→ WORK TO DO: Output the lines of the entries from the line containing "Image resolution: width=1896" through the line containing "click(24, 25)" as a JSON list of strings, one string per line and no blank lines.

[Recorded data]
BEGIN

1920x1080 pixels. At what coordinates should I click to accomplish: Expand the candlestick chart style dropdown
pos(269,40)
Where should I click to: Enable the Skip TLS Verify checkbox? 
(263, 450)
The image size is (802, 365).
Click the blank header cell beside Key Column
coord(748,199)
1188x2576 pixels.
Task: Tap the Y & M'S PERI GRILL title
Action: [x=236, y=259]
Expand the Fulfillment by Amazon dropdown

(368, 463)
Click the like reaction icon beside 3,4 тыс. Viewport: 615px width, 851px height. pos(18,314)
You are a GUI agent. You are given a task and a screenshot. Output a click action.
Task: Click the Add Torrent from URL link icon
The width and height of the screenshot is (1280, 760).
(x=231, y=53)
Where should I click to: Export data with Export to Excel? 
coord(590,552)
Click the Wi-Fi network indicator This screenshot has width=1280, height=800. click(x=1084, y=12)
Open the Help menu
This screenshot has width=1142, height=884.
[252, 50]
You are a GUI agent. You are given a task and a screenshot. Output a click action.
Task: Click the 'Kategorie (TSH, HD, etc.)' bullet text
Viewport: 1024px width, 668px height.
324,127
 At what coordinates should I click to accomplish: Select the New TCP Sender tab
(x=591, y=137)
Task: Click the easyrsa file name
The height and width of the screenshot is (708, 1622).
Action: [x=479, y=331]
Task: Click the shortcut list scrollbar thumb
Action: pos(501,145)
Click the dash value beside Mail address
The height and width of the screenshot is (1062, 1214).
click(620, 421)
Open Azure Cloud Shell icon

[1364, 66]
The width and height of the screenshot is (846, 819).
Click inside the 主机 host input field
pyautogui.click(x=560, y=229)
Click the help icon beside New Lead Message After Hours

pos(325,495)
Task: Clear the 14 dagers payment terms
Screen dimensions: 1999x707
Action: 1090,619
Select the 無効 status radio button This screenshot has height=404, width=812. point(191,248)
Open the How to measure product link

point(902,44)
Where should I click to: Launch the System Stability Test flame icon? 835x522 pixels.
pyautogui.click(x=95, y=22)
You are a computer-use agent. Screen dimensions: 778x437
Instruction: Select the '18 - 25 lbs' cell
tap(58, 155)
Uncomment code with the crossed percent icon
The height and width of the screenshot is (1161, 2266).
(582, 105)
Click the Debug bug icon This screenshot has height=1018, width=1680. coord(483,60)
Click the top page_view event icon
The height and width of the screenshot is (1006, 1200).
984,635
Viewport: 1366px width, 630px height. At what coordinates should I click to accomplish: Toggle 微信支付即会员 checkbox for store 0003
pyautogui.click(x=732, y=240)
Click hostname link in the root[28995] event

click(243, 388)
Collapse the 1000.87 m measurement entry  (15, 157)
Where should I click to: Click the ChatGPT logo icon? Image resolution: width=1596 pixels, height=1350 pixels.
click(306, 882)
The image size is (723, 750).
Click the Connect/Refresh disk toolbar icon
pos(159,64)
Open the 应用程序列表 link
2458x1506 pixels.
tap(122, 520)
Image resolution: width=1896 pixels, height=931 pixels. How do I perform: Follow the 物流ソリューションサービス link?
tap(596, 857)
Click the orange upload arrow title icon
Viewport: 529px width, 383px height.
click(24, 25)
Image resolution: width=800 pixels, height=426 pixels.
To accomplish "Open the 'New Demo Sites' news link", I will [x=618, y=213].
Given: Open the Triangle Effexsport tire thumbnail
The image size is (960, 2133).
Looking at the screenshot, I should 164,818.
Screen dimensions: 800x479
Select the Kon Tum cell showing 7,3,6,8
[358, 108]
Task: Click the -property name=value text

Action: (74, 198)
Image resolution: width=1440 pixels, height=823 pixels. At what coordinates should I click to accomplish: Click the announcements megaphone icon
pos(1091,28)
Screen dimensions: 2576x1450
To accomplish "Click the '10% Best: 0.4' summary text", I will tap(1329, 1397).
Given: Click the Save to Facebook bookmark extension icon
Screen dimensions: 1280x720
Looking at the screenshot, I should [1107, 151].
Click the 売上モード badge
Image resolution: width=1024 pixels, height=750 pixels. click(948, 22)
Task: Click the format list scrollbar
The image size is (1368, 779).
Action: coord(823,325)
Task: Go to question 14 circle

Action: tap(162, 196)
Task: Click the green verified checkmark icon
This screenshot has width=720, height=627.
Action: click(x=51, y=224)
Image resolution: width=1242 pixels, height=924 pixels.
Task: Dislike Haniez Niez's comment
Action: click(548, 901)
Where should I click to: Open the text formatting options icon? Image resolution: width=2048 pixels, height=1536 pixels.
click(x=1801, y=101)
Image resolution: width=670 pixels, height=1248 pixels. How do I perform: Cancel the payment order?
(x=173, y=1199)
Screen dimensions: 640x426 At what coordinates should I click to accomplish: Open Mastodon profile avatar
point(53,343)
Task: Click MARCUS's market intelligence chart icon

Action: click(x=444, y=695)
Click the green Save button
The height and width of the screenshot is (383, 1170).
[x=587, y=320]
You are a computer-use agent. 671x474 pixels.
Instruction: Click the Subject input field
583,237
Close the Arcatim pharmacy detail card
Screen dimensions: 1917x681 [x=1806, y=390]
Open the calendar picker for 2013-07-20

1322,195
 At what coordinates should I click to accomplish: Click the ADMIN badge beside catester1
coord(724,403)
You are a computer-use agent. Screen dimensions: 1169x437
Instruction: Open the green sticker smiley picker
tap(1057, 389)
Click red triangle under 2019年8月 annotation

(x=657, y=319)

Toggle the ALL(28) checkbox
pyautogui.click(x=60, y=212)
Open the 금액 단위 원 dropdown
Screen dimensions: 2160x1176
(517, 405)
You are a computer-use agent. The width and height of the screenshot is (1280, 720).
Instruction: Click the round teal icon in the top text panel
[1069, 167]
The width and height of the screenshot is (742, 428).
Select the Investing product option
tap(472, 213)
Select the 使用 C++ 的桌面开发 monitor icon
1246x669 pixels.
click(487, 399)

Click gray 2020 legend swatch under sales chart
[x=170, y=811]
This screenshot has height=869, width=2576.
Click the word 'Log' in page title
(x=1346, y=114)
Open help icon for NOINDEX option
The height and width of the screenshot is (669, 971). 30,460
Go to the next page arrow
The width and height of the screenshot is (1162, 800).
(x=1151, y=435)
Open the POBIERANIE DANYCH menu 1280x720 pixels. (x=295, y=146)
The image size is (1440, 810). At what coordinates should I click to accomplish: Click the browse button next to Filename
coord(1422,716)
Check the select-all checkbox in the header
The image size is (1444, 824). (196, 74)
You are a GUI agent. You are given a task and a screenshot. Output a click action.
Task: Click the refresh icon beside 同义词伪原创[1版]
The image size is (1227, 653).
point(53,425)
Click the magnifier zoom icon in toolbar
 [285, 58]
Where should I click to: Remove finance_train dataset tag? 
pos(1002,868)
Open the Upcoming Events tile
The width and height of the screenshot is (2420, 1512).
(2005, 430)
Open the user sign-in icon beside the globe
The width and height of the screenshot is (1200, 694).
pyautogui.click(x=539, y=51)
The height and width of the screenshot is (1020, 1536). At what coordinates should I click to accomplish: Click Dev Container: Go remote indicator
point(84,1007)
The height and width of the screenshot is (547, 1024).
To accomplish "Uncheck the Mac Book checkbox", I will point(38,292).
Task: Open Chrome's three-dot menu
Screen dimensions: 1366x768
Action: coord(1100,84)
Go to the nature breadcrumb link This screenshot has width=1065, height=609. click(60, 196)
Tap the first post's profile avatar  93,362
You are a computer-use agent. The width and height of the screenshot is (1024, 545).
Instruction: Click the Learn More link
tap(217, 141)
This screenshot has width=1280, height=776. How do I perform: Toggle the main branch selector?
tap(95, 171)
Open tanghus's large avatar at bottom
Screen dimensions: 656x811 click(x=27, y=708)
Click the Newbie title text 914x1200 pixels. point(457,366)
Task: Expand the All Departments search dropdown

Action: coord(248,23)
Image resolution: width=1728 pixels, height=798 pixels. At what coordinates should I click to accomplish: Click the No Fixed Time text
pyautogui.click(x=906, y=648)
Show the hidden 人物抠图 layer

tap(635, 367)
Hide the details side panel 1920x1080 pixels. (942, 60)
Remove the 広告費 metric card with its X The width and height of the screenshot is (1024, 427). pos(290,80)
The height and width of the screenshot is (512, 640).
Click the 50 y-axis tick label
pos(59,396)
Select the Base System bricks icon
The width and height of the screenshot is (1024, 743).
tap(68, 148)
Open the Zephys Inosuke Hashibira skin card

END

→ TASK OUTPUT:
[
  "Image resolution: width=1896 pixels, height=931 pixels. How do I perform: Follow the 物流ソリューションサービス link?",
  "tap(596, 857)",
  "Click the orange upload arrow title icon",
  "Viewport: 529px width, 383px height.",
  "click(24, 25)"
]